「打つ手なし」の文在寅がトランプに縋った「仲介」 日本はもはや韓国の「ゴネ得外交」に付き合うべきではない

(武藤 正敏:元在韓国特命全権大使)

 トランプ大統領は7月19日、「日韓双方が望むならば、仲介の労を取る用意がある」と語った。韓国・文在寅大統領から「日韓仲介」を依頼されたからだ。

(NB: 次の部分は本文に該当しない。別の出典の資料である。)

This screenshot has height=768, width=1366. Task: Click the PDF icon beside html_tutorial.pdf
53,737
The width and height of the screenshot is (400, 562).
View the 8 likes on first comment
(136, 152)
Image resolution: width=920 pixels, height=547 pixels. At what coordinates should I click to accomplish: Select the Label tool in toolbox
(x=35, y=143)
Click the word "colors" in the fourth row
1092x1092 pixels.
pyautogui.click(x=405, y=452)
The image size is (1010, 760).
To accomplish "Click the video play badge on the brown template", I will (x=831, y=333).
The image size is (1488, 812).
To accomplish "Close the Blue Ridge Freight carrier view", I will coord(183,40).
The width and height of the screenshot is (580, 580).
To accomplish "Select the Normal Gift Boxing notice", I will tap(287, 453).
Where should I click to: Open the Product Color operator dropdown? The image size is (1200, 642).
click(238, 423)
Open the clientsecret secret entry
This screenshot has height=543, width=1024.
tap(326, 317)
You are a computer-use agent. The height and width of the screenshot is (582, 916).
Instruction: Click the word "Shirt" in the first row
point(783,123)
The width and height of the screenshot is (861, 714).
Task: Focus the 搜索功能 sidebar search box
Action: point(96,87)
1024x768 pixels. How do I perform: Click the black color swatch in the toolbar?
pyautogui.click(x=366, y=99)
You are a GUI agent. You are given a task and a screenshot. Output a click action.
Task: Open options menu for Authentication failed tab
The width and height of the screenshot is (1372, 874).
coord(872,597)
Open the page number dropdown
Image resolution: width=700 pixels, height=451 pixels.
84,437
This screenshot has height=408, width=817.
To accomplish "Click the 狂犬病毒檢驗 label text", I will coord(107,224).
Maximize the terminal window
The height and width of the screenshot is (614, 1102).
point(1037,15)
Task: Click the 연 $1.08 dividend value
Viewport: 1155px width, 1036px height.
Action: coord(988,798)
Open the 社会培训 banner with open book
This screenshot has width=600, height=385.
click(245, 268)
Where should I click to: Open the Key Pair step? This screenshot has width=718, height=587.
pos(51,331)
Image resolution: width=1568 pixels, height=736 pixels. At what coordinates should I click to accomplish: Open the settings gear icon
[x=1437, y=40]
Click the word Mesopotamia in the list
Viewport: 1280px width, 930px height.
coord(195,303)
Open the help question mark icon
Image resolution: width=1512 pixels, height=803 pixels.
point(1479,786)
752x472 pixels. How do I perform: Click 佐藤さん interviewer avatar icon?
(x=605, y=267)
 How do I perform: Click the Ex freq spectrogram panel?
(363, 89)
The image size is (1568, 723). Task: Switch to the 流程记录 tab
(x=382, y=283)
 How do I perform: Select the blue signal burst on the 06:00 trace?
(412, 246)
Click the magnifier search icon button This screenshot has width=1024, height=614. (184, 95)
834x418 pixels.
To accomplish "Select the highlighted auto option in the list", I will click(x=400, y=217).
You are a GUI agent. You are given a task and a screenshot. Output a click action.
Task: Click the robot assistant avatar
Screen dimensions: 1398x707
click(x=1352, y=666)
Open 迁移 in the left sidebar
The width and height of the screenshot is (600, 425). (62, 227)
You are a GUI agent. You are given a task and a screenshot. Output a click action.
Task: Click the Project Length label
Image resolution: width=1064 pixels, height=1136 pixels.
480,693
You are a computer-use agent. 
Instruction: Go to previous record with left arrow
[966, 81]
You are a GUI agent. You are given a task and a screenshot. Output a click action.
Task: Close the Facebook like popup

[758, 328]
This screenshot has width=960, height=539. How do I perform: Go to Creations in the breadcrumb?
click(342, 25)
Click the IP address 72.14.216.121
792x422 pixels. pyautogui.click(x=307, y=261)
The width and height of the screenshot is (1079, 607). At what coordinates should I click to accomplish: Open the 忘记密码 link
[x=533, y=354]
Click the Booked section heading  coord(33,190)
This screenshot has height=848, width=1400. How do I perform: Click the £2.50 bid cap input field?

 しかし、今回の日本の輸出管理の運用変更は安全保障上の理由からなされたものであり、これを元に戻す理由はない。他方、文在寅政権は日本の対応によって追い詰められている。もはや北朝鮮への融和政策と徴用工問題への頑なな対応を除いては、これまでの政策を維持できなくなっているのだ。ただ、文在寅大統領は、自らが固執するこの二つの対応の改善なくして日韓間の信頼回復はないと肝に銘じたほうがよいだろう。

徴用工問題への対応は「変化なし」

 これまで徴用工の問題について、日本の仲裁委員会開催要求を頑なに拒否し、日米韓連携を乱してきたのは韓国だった。それが日本の怒りを誘っていたのだが、半導体関連物資の輸出規制で窮地に陥ると、自分の都合のいいことばかり要求するようになっている。それが今の韓国の姿だ。

 7月19日、河野太郎外務大臣の求めにより外務省を来訪した南官杓大使は、日本が「国際法違反を是正するものでないから認められない」と断じていた、古ぼけた“提案”を再び提起し、河野大臣の逆鱗に触れた。通常、外務大臣が他国の大使を呼びつけた時のマスコミ対応は冒頭取材のみである。それが今回は実質的なやり取りまで取材させたばかりか、河野大臣が大使の発言を遮って強硬に抗議するシーンまで報道陣に晒してみせた。これは、韓国の国内向けに日本の強い憤りを伝えるためだ。筆者は、外務大臣が非公開の席でもこのような強硬姿勢を示す姿をかつて見たことがなかった。それだけ今回は、文在寅政権の対応には誠意が感じられないという日本の不満を示したかったのだろう。